Studio album by Asphyx
- Released: 27 March 2000
- Recorded: November–December 1999
- Studio: Harrow Production Studio, Losser, Netherlands
- Genre: Death metal; death-doom;
- Length: 29:11
- Label: Century Media
- Producer: Erik de Boer, Harry Wijering

Asphyx chronology
| Embrace the Death (1996) | On the Wings of Inferno (2000) | Death...The Brutal Way (2009) |

= On the Wings of Inferno =

On the Wings of Inferno is the sixth studio album by Dutch death metal band Asphyx. It was released in 2000 by Century Media Records. Short after its release, Asphyx disbanded again, and On the Wings of Inferno would be their final studio album until they reunited in 2007 and released the seventh album, Death...The Brutal Way, in 2009.

This album was re-released on 13 November 2009 as a remastered version.

= Dataset excerpt =
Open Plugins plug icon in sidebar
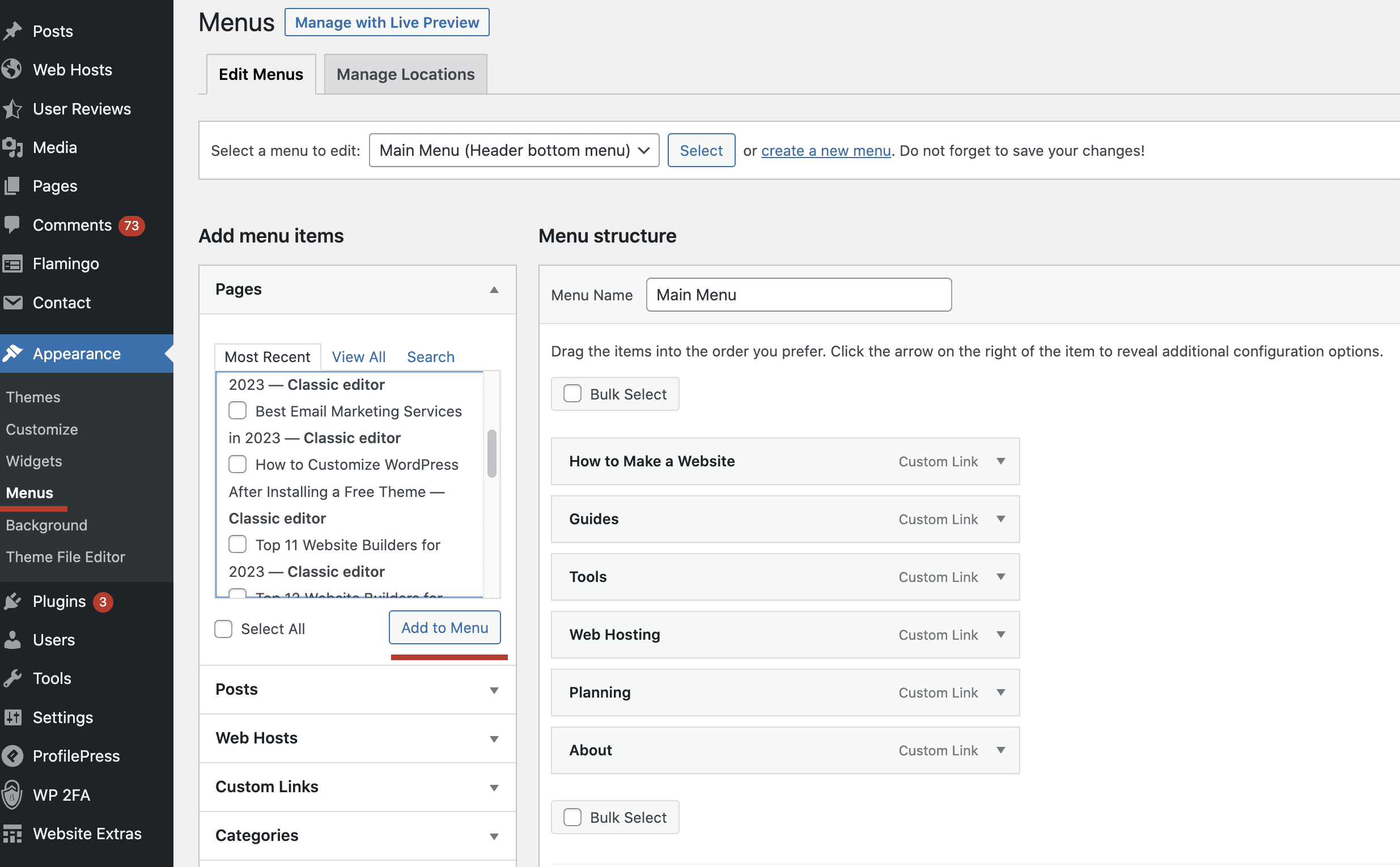The image size is (1400, 867). coord(12,601)
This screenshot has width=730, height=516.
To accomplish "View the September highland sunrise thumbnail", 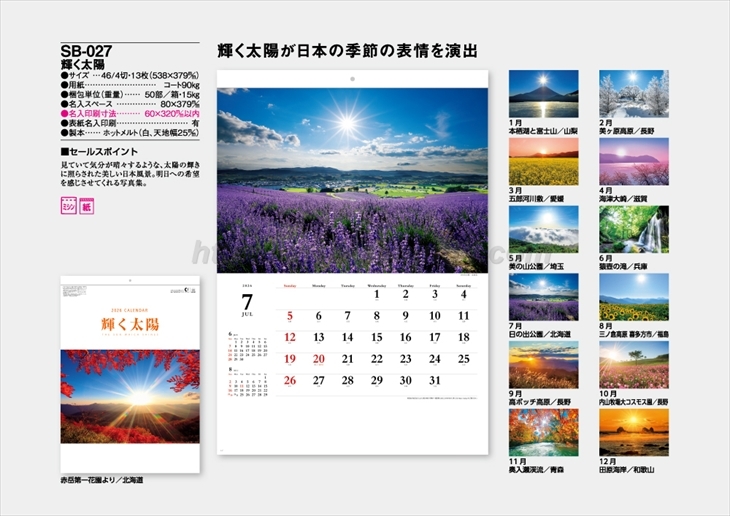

= Stated task 1 =
According to the album article, in which year did Asphyx reunite?
= Stated task 2 =
Quote the album article word for word, starting at "Asphyx chronology" and ending at "a remastered version.".

= Exercise output 1 =
2007

= Exercise output 2 =
Asphyx chronology
| Embrace the Death (1996) | On the Wings of Inferno (2000) | Death...The Brutal Way (2009) |

= On the Wings of Inferno =

On the Wings of Inferno is the sixth studio album by Dutch death metal band Asphyx. It was released in 2000 by Century Media Records. Short after its release, Asphyx disbanded again, and On the Wings of Inferno would be their final studio album until they reunited in 2007 and released the seventh album, Death...The Brutal Way, in 2009.

This album was re-released on 13 November 2009 as a remastered version.